De la donnée source à la preuve réglementaire
Industrialiser le reporting, réduire les retraitements et renforcer l'auditabilité.
Dans la plupart des institutions financières, le reporting réglementaire est un exploit récurrent. À chaque échéance, des équipes extraient des données de systèmes qui ne se parlent pas, les retraitent dans des tableurs, réconcilient des chiffres qui divergent, et produisent dans l'urgence des états que le superviseur attend. L'exploit se répète, trimestre après trimestre, avec les mêmes tensions et les mêmes risques.
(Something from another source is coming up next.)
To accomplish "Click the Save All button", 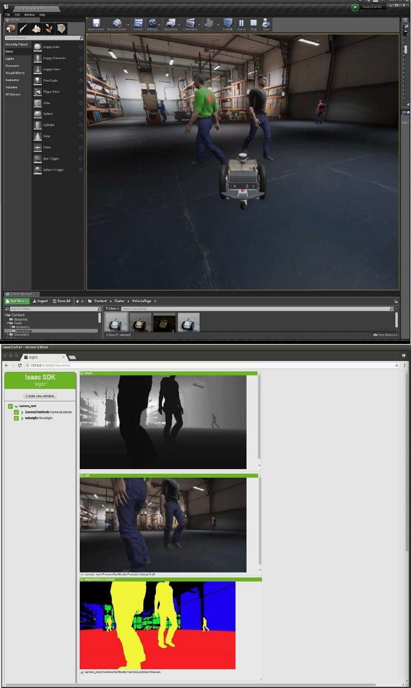I will (62, 300).
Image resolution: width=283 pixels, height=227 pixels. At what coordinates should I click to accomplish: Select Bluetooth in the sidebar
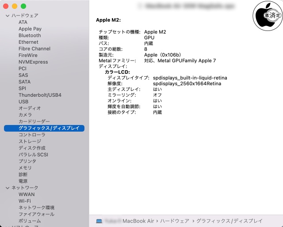pyautogui.click(x=30, y=35)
Le problème n'est pas l'effort ; c'est ce que l'effort révèle. Quand la production d'un état réglementaire repose sur des retraitements manuels, l'institution ne dispose pas d'une chaîne de production : elle dispose de personnes qui savent faire. Et une exigence moderne de supervision ne porte plus seulement sur le chiffre remis, mais sur la capacité à le justifier : d'où vient-il, par quelles transformations est-il passé, qui les a validées ?
Le vrai sujet : la traçabilité, pas le format
Les institutions abordent souvent chaque nouvelle exigence réglementaire comme un problème de format : produire tel état, sous telle structure, à telle échéance. Cette lecture condamne à refaire l'exploit à chaque évolution du cadre. La lecture durable est différente : toutes les exigences, actuelles et futures, puisent dans le même sous-jacent : des données de risque, de comptabilité et d'exposition, correctement définies, historisées et traçables.
Le déplacement de perspective est décisif. Au lieu de construire un couloir par état réglementaire, on construit un socle : des référentiels uniques, des définitions partagées entre la finance et les risques, un lignage documenté de la donnée source jusqu'au chiffre publié. Les états deviennent alors des sorties parmi d'autres d'une chaîne unique, et non des chantiers autonomes.
Ce qu'industrialiser veut dire
Industrialiser le reporting ne signifie pas acheter un outil de plus. Quatre chantiers structurent la démarche.
- Des référentiels gouvernés : une seule définition du client, du produit, de l'encours ; un propriétaire par référentiel ; un processus de modification tracé.
- Un lignage de bout en bout : pour chaque chiffre publié, la capacité de remonter aux données sources et aux règles appliquées, sans reconstruction manuelle.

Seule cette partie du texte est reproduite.